The unit has defaulted on its commitment to pay the full millions of dollars in tuition and accommodation, in violation of a tripartite agreement it struck with universities and the parents of 384 students.
With the students, some of them in their second year, facing suspension if fees are not paid by March 31, the county government is facing allegations of misappropriation of money deposited in an education trust account it managed and in which the parents put in about US$4.9 million.

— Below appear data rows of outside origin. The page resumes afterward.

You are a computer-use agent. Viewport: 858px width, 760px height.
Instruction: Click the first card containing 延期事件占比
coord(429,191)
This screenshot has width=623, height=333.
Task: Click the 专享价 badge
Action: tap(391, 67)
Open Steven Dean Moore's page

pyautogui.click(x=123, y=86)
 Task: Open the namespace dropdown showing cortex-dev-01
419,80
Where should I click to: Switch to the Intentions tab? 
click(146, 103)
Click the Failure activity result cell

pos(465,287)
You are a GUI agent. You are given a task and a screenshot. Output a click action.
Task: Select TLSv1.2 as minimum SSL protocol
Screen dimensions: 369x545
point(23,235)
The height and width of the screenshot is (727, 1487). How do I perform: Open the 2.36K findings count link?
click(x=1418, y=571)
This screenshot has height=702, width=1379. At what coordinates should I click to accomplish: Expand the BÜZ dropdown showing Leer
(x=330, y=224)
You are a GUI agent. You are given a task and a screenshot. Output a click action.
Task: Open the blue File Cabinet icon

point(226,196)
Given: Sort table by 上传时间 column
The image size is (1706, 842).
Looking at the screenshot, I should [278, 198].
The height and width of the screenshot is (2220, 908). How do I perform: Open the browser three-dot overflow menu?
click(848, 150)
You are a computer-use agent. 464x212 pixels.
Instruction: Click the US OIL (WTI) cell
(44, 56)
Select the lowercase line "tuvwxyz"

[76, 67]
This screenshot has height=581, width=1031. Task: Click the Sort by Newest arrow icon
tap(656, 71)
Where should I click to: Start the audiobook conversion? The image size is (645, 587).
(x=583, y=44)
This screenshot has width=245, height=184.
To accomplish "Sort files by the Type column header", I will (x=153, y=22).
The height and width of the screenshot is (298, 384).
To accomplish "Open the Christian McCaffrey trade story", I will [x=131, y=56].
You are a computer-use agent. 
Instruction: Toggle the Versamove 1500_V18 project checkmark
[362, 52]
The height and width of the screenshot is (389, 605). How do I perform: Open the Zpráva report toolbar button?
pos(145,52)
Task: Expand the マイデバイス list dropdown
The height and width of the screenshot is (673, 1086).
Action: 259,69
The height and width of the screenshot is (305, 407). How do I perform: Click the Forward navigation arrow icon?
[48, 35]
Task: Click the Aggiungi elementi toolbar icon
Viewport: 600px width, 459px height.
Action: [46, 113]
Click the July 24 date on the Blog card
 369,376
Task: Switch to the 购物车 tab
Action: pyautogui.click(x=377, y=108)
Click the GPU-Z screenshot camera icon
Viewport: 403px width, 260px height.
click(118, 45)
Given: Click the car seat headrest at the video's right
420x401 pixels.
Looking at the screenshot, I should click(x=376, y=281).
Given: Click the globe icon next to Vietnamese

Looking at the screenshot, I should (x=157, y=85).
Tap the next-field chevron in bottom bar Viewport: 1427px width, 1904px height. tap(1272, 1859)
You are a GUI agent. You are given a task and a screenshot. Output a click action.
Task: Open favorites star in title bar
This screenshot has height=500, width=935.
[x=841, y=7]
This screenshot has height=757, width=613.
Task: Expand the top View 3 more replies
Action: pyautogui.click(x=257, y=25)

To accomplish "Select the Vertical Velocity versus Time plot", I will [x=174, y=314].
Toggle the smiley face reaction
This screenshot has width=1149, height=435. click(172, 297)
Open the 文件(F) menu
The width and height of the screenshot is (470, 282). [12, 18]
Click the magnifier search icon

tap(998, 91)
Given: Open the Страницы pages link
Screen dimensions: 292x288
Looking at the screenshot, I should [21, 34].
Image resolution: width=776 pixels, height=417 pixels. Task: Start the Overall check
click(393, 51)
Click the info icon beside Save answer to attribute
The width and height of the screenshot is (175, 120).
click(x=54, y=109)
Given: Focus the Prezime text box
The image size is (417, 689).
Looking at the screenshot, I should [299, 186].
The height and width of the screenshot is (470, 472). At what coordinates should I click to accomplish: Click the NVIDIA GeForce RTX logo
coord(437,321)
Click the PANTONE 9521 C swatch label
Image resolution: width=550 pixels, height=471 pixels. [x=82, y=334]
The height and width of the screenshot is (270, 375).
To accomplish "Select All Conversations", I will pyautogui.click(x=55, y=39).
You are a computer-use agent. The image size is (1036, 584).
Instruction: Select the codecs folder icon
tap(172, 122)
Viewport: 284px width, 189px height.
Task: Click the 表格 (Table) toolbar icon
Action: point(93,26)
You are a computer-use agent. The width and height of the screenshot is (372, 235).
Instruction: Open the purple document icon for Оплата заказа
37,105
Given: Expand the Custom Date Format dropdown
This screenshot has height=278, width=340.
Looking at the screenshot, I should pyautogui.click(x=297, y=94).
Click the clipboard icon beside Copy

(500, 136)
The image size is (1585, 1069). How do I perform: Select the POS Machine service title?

Under the agreement, the county government was to act as a guarantor for the students, now at the center of the “air travel scandal”, to ensure they receive study visas from the Finnish government while the students gain much-needed skills through health and engineering degrees. field.
While parents put money into a trust fund account and the first 51 successful ones went to one of the institutions, the University of Tampere, other groups of students followed, leaving Kenya for Jyväskylä, Laurea and LUT universities in the following months of 2021 and 2022, bringing the total number 202.
Subsequently, another 180 students applied and were admitted to institutions under the agreement and began distance learning while waiting to travel to Finland for face-to-face courses. Others obtained visas and were waiting to enter universities last year and this year.
“We have negotiated with the universities to extend the due date of the fee”
However, it turned out that the county officials, who were also acting as custodians of the account, did not transfer the money to the universities, which precipitated the current crisis. University officials visited Kenya for talks, amid demands for letters to the county government and threats of expulsion.
“We negotiated with the universities to extend the due date of the fee. We have also discussed and reminded parents that paying fees is their responsibility,” Uasin Gishu Governor Jonathan Bii was quoted as saying by local media.
It also emerged that money was fraudulently withdrawn from the account without being paid to Finnish institutions, in a scandal that shocked the country and attracted a judicial investigation by the nation’s anti-corruption agencies.
As a result, transitional measures are being considered, including negotiating an agreement with institutions and local lenders to advance loans to parents.
“We have entered into negotiations with financial institutions and some are willing to offer a concessional loan to parents who are willing to pay fees for their children,” Bii said in a statement.